Ne avevo sentito tanto parlare, volevo leggerlo da tanto tempo, ancora di più da quando ho scoperto che una mia prozia ha vissuto tanto tempo fa in un palazzo che all'epoca si diceva "stregato" proprio nella piazza del titolo... e poi, in questi tempi confusi, in cui voci contrastanti si alzano da tutte le parti per protestare contro un fenomeno su scala mondiale come la mescolanza di culture, una lettura di questo tipo è adatta per conoscere un punto di vista particolare. Anzi, come dicevo più su, tanti punti di vista particolari, perché il romanzo - breve, per la verità - è costruito in maniera molto curiosa, con le voci di undici residenti dello stabile di Piazza Vittorio che si alternano a raccontare, in prima persona, la "loro" verità. L'aspirante regista olandese accanto alla portinaia napoletana, il negoziante bengalese prima del professore milanese trapiantato suo malgrado a Roma, la povera badante peruviana, il barista Sandro, romano de Roma, insomma tutti descrivono in poche pennellate la loro realtà di solitudine, di rabbia, di perplessità di fronte a certezze di una vita che vacillano sotto i colpi di una strana modernità, di paure e di piccoli grandi atti di coraggio.

Ogni narrazione prende lo spunto dal fatto: l'omicidio di un delinquentello di mezza tacca che viveva nello stabile, il cui corpo pugnalato è stato ritrovato nell'ascensore, quello stesso ascensore oggetto delle dispute condominiali. Un morto che nessuno rimpiangerà diventa lo spunto per far esplodere rancori nascosti e inaspettate generosità, e su tutti i personaggi, al di sopra delle loro miserie, giganteggia una figura quasi mitica, quell'Amedeo che di tutti è amico, da tutti è rispettato, risolve i problemi, aiuta, sorride, tende la mano: la parte bella di noi, che quasi fatichiamo a riconoscere quando ce la troviamo davanti.

Il libro è scritto molto bene, e come dicevo è un piccolo tassello interessante per pensare, in questi tempi in cui l'immigrazione, la mescolanza delle culture, lo scontro, anche, sono argomenti molto urgenti.
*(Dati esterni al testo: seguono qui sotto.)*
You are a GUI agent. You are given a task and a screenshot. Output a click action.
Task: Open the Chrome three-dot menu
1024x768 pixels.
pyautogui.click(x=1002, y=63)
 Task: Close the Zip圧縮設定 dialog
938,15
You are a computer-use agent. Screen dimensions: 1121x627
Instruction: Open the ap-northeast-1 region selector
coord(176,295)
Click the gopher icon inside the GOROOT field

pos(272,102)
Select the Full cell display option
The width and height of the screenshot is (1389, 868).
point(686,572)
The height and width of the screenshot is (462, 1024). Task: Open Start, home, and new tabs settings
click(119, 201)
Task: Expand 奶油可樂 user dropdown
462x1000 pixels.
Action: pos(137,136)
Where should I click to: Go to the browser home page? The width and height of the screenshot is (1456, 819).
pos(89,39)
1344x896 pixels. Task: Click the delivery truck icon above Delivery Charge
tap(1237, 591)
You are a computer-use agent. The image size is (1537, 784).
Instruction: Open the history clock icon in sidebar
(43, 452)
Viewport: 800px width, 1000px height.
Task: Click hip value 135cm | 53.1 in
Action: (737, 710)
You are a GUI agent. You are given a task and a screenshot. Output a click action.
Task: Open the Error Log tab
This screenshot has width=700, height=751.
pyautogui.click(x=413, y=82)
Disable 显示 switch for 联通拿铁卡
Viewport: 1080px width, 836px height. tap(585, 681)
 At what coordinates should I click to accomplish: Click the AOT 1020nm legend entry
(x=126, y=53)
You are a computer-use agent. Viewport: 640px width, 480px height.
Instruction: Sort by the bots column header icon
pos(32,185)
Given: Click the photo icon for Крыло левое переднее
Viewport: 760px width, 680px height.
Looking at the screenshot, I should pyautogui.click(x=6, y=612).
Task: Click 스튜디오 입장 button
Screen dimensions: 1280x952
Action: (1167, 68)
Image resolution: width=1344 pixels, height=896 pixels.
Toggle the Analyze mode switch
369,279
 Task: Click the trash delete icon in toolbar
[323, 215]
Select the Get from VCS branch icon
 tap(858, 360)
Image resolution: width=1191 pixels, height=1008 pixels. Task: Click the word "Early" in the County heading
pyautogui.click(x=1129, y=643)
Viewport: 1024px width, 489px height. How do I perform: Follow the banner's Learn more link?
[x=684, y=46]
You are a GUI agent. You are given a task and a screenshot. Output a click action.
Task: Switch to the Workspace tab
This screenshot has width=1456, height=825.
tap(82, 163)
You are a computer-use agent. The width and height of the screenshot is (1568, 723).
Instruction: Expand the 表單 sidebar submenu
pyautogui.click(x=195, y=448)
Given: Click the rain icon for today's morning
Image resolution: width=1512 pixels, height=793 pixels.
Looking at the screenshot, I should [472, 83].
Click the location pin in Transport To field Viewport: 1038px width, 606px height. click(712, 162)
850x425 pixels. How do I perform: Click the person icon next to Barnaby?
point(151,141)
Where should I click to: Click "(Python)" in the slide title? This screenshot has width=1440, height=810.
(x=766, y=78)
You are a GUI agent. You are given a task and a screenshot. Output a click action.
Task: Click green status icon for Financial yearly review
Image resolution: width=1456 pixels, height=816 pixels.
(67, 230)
E' molto veloce e leggero, si legge d'un fiato, ma allo stesso tempo non va via subito, lascia da pensare, soprattutto a chi non ha paura di indagare sé stesso e le sue inconscie paure: quanto siamo realmente tolleranti, noi? Ma poi, è giusto definirsi "tolleranti"? Non ha in sé, questa parola, già un fondo di spocchia e presunta superiorità? Qual è il modo giusto di rapportarsi con culture tanto diverse da noi? Dov'è il confine - se esiste - tra "noi" e "loro"? Chi sono, "loro"? E chi siamo, "noi"?